### Problem description
Go through the entries, filter for the word "Toggle", and copy every line that has it.

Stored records
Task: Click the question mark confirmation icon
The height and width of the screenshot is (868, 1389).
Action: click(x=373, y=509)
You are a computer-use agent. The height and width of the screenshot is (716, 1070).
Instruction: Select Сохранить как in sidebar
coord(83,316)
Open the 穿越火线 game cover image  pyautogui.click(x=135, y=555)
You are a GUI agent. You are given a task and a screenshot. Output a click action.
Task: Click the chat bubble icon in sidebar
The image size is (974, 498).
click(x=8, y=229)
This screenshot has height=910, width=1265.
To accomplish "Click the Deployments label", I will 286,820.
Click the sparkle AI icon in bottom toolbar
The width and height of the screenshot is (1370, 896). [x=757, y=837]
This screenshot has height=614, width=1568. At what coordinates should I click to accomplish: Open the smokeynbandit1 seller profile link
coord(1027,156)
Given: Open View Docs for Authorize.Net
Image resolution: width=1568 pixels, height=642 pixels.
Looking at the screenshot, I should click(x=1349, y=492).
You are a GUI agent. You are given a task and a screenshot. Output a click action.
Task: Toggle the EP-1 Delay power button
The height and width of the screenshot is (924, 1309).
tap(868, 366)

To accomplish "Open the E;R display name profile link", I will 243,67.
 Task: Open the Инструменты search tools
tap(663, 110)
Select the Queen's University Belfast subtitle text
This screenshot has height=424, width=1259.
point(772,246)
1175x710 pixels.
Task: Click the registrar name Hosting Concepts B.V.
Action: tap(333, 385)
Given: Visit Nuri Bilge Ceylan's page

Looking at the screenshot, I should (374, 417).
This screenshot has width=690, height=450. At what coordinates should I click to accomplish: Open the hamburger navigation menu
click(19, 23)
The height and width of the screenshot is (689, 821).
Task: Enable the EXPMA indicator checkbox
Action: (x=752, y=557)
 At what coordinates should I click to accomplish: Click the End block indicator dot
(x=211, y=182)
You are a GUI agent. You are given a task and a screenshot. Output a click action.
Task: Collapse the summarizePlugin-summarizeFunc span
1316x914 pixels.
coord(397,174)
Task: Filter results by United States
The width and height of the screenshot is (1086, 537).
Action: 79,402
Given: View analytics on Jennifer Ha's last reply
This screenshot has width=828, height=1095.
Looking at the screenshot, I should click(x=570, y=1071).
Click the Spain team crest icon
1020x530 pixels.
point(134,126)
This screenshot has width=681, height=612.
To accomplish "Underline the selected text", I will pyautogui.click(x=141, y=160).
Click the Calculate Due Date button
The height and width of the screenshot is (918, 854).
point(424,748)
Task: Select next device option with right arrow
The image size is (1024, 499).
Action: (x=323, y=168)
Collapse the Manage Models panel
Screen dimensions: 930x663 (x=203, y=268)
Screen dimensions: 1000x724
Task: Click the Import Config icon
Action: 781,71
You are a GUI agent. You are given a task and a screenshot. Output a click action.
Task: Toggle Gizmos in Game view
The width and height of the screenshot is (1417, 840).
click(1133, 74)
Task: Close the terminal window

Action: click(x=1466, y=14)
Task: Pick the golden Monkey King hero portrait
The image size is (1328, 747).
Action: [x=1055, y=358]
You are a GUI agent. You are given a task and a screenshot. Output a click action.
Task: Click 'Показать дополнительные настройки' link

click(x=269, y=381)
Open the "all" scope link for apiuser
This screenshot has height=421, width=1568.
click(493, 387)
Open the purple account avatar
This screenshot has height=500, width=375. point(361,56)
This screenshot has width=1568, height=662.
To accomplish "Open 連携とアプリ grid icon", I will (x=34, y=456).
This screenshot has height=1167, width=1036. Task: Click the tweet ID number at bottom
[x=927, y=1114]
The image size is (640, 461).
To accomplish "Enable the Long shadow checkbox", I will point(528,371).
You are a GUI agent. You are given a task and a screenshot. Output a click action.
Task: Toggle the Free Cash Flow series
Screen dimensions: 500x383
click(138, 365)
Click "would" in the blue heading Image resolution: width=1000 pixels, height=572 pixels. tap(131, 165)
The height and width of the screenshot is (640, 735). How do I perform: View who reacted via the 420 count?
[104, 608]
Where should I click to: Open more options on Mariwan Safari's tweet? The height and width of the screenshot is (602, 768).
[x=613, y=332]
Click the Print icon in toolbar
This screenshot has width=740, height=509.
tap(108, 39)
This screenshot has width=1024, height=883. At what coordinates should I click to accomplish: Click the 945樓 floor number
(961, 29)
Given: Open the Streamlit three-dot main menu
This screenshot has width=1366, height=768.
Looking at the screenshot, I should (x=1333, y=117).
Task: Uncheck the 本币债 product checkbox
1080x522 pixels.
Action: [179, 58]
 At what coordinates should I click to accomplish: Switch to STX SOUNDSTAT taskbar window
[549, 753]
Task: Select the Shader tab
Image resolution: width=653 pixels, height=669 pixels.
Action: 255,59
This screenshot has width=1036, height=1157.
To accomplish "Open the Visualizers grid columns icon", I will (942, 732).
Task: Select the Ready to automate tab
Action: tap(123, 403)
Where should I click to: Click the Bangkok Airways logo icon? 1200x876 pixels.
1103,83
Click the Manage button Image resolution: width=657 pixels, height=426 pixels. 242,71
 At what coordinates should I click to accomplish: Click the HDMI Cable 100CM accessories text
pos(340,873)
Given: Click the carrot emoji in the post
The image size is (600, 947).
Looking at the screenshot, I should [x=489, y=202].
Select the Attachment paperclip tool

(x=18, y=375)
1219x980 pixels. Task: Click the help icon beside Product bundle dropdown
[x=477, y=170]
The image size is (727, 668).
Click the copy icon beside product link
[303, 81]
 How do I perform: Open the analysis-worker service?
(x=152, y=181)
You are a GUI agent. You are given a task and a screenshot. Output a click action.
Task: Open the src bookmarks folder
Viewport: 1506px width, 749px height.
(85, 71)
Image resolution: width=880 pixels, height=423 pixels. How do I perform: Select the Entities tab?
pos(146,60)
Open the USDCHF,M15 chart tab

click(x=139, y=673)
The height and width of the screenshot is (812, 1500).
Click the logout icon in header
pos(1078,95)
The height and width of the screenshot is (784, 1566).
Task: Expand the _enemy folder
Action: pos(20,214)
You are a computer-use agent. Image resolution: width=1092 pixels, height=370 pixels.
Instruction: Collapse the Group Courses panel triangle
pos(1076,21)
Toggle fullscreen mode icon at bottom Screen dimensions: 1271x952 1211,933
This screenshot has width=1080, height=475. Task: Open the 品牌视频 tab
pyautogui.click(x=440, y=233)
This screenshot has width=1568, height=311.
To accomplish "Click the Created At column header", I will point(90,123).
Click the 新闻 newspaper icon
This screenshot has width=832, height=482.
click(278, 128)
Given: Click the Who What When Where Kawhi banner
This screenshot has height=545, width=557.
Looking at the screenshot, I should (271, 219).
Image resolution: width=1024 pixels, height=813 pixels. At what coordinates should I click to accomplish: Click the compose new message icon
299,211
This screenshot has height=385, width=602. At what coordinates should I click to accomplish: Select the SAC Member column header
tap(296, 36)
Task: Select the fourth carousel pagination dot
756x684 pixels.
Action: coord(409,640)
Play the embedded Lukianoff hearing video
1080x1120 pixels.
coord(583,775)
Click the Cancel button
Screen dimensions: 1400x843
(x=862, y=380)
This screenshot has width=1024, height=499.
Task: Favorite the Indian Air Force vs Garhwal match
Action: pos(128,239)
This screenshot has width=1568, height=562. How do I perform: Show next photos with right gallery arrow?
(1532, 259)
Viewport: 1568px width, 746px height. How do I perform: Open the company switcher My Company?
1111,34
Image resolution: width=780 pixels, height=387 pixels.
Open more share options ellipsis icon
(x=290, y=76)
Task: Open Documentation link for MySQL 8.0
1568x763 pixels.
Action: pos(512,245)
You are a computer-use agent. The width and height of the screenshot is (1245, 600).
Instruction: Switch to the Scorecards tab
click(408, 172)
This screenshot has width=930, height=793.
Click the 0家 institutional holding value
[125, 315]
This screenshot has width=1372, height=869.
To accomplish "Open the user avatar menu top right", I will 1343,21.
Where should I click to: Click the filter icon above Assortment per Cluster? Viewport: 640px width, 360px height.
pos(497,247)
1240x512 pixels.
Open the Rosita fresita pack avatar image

### Task result
Task: Toggle the EP-1 Delay power button
Task: Toggle Gizmos in Game view
Task: Toggle the Free Cash Flow series
Toggle fullscreen mode icon at bottom Screen dimensions: 1271x952 1211,933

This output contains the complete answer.